- _Problem_:
What is needed is an exact copy of all the lines below.

[Saved data entries]
[Start of Attachment]

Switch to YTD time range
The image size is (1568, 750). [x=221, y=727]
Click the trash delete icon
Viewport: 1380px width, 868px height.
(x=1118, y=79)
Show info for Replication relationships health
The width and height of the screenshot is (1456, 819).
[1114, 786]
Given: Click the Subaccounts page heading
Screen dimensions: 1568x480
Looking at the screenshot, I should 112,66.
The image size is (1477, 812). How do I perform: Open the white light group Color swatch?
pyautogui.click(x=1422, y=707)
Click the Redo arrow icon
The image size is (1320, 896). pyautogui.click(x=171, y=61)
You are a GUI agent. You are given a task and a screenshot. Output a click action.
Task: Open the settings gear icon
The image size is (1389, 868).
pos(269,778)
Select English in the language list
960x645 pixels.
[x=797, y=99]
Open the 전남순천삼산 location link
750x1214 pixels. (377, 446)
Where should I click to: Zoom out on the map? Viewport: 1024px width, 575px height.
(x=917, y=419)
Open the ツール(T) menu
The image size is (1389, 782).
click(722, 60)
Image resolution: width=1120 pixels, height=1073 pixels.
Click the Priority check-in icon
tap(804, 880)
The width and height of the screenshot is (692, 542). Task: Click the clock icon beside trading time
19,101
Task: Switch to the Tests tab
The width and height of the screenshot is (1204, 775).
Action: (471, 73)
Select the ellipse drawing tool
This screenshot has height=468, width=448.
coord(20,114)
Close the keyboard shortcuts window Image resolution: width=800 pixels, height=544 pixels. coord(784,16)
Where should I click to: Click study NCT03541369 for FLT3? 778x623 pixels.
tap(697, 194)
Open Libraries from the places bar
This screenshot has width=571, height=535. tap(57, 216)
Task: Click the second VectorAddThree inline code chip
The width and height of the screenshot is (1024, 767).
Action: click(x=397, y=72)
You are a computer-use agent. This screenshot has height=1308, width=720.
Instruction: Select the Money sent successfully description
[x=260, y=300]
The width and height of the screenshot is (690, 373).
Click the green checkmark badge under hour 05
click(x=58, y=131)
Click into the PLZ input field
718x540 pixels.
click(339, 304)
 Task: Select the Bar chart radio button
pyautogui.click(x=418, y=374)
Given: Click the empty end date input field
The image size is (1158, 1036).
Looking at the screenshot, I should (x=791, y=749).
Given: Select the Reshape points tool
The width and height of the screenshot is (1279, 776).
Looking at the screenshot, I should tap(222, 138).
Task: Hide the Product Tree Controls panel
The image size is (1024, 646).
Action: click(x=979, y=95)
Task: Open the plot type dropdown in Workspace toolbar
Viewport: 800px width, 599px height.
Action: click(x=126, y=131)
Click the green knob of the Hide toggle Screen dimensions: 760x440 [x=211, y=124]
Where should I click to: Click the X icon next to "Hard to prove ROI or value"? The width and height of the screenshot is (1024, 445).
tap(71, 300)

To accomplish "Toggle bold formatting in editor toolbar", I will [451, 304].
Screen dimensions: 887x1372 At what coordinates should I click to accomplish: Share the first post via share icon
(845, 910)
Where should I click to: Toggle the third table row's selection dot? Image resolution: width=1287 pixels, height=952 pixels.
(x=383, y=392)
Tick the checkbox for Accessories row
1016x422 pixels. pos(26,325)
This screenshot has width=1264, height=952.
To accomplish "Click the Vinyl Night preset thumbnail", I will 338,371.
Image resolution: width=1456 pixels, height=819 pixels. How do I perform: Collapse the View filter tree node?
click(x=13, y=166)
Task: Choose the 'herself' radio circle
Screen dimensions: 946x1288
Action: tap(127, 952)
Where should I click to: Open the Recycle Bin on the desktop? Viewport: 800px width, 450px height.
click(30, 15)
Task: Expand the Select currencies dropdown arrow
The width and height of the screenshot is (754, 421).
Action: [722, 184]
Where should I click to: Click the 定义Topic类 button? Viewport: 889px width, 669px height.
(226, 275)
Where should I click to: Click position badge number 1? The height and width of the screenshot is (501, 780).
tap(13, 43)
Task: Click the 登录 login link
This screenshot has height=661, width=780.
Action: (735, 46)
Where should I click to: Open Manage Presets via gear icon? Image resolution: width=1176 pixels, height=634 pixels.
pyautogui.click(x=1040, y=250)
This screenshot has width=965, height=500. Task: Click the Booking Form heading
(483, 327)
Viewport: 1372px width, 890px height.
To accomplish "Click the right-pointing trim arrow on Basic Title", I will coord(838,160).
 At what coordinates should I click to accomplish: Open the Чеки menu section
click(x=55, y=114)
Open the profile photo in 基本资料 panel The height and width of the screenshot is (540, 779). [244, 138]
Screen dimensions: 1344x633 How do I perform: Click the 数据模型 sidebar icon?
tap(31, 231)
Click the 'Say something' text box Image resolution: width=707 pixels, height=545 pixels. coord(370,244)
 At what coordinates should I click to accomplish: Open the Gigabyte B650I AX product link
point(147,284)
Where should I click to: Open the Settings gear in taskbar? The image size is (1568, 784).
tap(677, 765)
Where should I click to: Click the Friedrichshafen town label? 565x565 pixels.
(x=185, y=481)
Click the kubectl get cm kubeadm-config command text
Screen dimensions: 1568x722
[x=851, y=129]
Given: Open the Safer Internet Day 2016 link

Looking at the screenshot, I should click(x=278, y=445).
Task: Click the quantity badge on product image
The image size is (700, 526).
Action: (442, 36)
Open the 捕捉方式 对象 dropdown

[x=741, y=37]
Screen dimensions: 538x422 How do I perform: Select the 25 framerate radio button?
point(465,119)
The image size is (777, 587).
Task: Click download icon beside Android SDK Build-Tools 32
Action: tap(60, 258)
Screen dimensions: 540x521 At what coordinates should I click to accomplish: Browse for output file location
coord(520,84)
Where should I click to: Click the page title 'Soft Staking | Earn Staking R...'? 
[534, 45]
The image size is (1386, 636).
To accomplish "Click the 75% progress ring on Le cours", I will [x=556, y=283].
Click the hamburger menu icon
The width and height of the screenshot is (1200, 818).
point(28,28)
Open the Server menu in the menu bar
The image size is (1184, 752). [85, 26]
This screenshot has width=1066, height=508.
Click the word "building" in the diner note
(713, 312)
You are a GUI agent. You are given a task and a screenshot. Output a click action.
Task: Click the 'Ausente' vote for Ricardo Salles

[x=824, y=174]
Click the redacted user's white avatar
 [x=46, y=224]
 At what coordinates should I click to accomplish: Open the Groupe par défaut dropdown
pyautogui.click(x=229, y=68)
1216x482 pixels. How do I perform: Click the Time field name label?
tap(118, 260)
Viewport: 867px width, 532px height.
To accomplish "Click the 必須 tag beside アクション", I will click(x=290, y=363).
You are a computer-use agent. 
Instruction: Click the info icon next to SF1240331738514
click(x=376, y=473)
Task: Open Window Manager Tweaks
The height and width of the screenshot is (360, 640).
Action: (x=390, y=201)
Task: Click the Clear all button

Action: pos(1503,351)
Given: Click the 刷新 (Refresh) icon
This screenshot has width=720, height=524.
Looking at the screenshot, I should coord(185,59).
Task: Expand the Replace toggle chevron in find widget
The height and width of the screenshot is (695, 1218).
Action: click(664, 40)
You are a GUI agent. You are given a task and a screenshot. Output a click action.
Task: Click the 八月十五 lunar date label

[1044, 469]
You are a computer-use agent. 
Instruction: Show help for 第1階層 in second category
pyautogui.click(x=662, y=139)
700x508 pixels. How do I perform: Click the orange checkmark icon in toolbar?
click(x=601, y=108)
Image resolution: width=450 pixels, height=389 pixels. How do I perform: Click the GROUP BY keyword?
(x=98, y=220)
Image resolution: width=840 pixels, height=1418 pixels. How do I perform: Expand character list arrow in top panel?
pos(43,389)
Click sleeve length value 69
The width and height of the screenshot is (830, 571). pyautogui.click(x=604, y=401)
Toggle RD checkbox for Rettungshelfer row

[End of Attachment]

- _Problem solution_:
Switch to YTD time range
The image size is (1568, 750). [x=221, y=727]
Click the trash delete icon
Viewport: 1380px width, 868px height.
(x=1118, y=79)
Show info for Replication relationships health
The width and height of the screenshot is (1456, 819).
[1114, 786]
Given: Click the Subaccounts page heading
Screen dimensions: 1568x480
Looking at the screenshot, I should 112,66.
The image size is (1477, 812). How do I perform: Open the white light group Color swatch?
pyautogui.click(x=1422, y=707)
Click the Redo arrow icon
The image size is (1320, 896). pyautogui.click(x=171, y=61)
You are a GUI agent. You are given a task and a screenshot. Output a click action.
Task: Open the settings gear icon
The image size is (1389, 868).
pos(269,778)
Select English in the language list
960x645 pixels.
[x=797, y=99]
Open the 전남순천삼산 location link
750x1214 pixels. (377, 446)
Where should I click to: Zoom out on the map? Viewport: 1024px width, 575px height.
(x=917, y=419)
Open the ツール(T) menu
The image size is (1389, 782).
click(722, 60)
Image resolution: width=1120 pixels, height=1073 pixels.
Click the Priority check-in icon
tap(804, 880)
The width and height of the screenshot is (692, 542). Task: Click the clock icon beside trading time
19,101
Task: Switch to the Tests tab
The width and height of the screenshot is (1204, 775).
Action: (471, 73)
Select the ellipse drawing tool
This screenshot has height=468, width=448.
coord(20,114)
Close the keyboard shortcuts window Image resolution: width=800 pixels, height=544 pixels. coord(784,16)
Where should I click to: Click study NCT03541369 for FLT3? 778x623 pixels.
tap(697, 194)
Open Libraries from the places bar
This screenshot has width=571, height=535. tap(57, 216)
Task: Click the second VectorAddThree inline code chip
The width and height of the screenshot is (1024, 767).
Action: click(x=397, y=72)
You are a computer-use agent. This screenshot has height=1308, width=720.
Instruction: Select the Money sent successfully description
[x=260, y=300]
The width and height of the screenshot is (690, 373).
Click the green checkmark badge under hour 05
click(x=58, y=131)
Click into the PLZ input field
718x540 pixels.
click(339, 304)
 Task: Select the Bar chart radio button
pyautogui.click(x=418, y=374)
Given: Click the empty end date input field
The image size is (1158, 1036).
Looking at the screenshot, I should (x=791, y=749).
Given: Select the Reshape points tool
The width and height of the screenshot is (1279, 776).
Looking at the screenshot, I should tap(222, 138).
Task: Hide the Product Tree Controls panel
The image size is (1024, 646).
Action: click(x=979, y=95)
Task: Open the plot type dropdown in Workspace toolbar
Viewport: 800px width, 599px height.
Action: click(x=126, y=131)
Click the green knob of the Hide toggle Screen dimensions: 760x440 [x=211, y=124]
Where should I click to: Click the X icon next to "Hard to prove ROI or value"? The width and height of the screenshot is (1024, 445).
tap(71, 300)

To accomplish "Toggle bold formatting in editor toolbar", I will [451, 304].
Screen dimensions: 887x1372 At what coordinates should I click to accomplish: Share the first post via share icon
(845, 910)
Where should I click to: Toggle the third table row's selection dot? Image resolution: width=1287 pixels, height=952 pixels.
(x=383, y=392)
Tick the checkbox for Accessories row
1016x422 pixels. pos(26,325)
This screenshot has width=1264, height=952.
To accomplish "Click the Vinyl Night preset thumbnail", I will 338,371.
Image resolution: width=1456 pixels, height=819 pixels. How do I perform: Collapse the View filter tree node?
click(x=13, y=166)
Task: Choose the 'herself' radio circle
Screen dimensions: 946x1288
Action: tap(127, 952)
Where should I click to: Open the Recycle Bin on the desktop? Viewport: 800px width, 450px height.
click(30, 15)
Task: Expand the Select currencies dropdown arrow
The width and height of the screenshot is (754, 421).
Action: [722, 184]
Where should I click to: Click the 定义Topic类 button? Viewport: 889px width, 669px height.
(226, 275)
Where should I click to: Click position badge number 1? The height and width of the screenshot is (501, 780).
tap(13, 43)
Task: Click the 登录 login link
This screenshot has height=661, width=780.
Action: (735, 46)
Where should I click to: Open Manage Presets via gear icon? Image resolution: width=1176 pixels, height=634 pixels.
pyautogui.click(x=1040, y=250)
This screenshot has width=965, height=500. Task: Click the Booking Form heading
(483, 327)
Viewport: 1372px width, 890px height.
To accomplish "Click the right-pointing trim arrow on Basic Title", I will coord(838,160).
 At what coordinates should I click to accomplish: Open the Чеки menu section
click(x=55, y=114)
Open the profile photo in 基本资料 panel The height and width of the screenshot is (540, 779). [244, 138]
Screen dimensions: 1344x633 How do I perform: Click the 数据模型 sidebar icon?
tap(31, 231)
Click the 'Say something' text box Image resolution: width=707 pixels, height=545 pixels. coord(370,244)
 At what coordinates should I click to accomplish: Open the Gigabyte B650I AX product link
point(147,284)
Where should I click to: Open the Settings gear in taskbar? The image size is (1568, 784).
tap(677, 765)
Where should I click to: Click the Friedrichshafen town label? 565x565 pixels.
(x=185, y=481)
Click the kubectl get cm kubeadm-config command text
Screen dimensions: 1568x722
[x=851, y=129]
Given: Open the Safer Internet Day 2016 link

Looking at the screenshot, I should click(x=278, y=445).
Task: Click the quantity badge on product image
The image size is (700, 526).
Action: (442, 36)
Open the 捕捉方式 对象 dropdown

[x=741, y=37]
Screen dimensions: 538x422 How do I perform: Select the 25 framerate radio button?
point(465,119)
The image size is (777, 587).
Task: Click download icon beside Android SDK Build-Tools 32
Action: tap(60, 258)
Screen dimensions: 540x521 At what coordinates should I click to accomplish: Browse for output file location
coord(520,84)
Where should I click to: Click the page title 'Soft Staking | Earn Staking R...'? 
[534, 45]
The image size is (1386, 636).
To accomplish "Click the 75% progress ring on Le cours", I will [x=556, y=283].
Click the hamburger menu icon
The width and height of the screenshot is (1200, 818).
point(28,28)
Open the Server menu in the menu bar
The image size is (1184, 752). [85, 26]
This screenshot has width=1066, height=508.
Click the word "building" in the diner note
(713, 312)
You are a GUI agent. You are given a task and a screenshot. Output a click action.
Task: Click the 'Ausente' vote for Ricardo Salles

[x=824, y=174]
Click the redacted user's white avatar
 [x=46, y=224]
 At what coordinates should I click to accomplish: Open the Groupe par défaut dropdown
pyautogui.click(x=229, y=68)
1216x482 pixels. How do I perform: Click the Time field name label?
tap(118, 260)
Viewport: 867px width, 532px height.
To accomplish "Click the 必須 tag beside アクション", I will click(x=290, y=363).
You are a computer-use agent. 
Instruction: Click the info icon next to SF1240331738514
click(x=376, y=473)
Task: Open Window Manager Tweaks
The height and width of the screenshot is (360, 640).
Action: (x=390, y=201)
Task: Click the Clear all button

Action: pos(1503,351)
Given: Click the 刷新 (Refresh) icon
This screenshot has width=720, height=524.
Looking at the screenshot, I should coord(185,59).
Task: Expand the Replace toggle chevron in find widget
The height and width of the screenshot is (695, 1218).
Action: click(664, 40)
You are a GUI agent. You are given a task and a screenshot. Output a click action.
Task: Click the 八月十五 lunar date label

[1044, 469]
You are a computer-use agent. 
Instruction: Show help for 第1階層 in second category
pyautogui.click(x=662, y=139)
700x508 pixels. How do I perform: Click the orange checkmark icon in toolbar?
click(x=601, y=108)
Image resolution: width=450 pixels, height=389 pixels. How do I perform: Click the GROUP BY keyword?
(x=98, y=220)
Image resolution: width=840 pixels, height=1418 pixels. How do I perform: Expand character list arrow in top panel?
pos(43,389)
Click sleeve length value 69
The width and height of the screenshot is (830, 571). pyautogui.click(x=604, y=401)
Toggle RD checkbox for Rettungshelfer row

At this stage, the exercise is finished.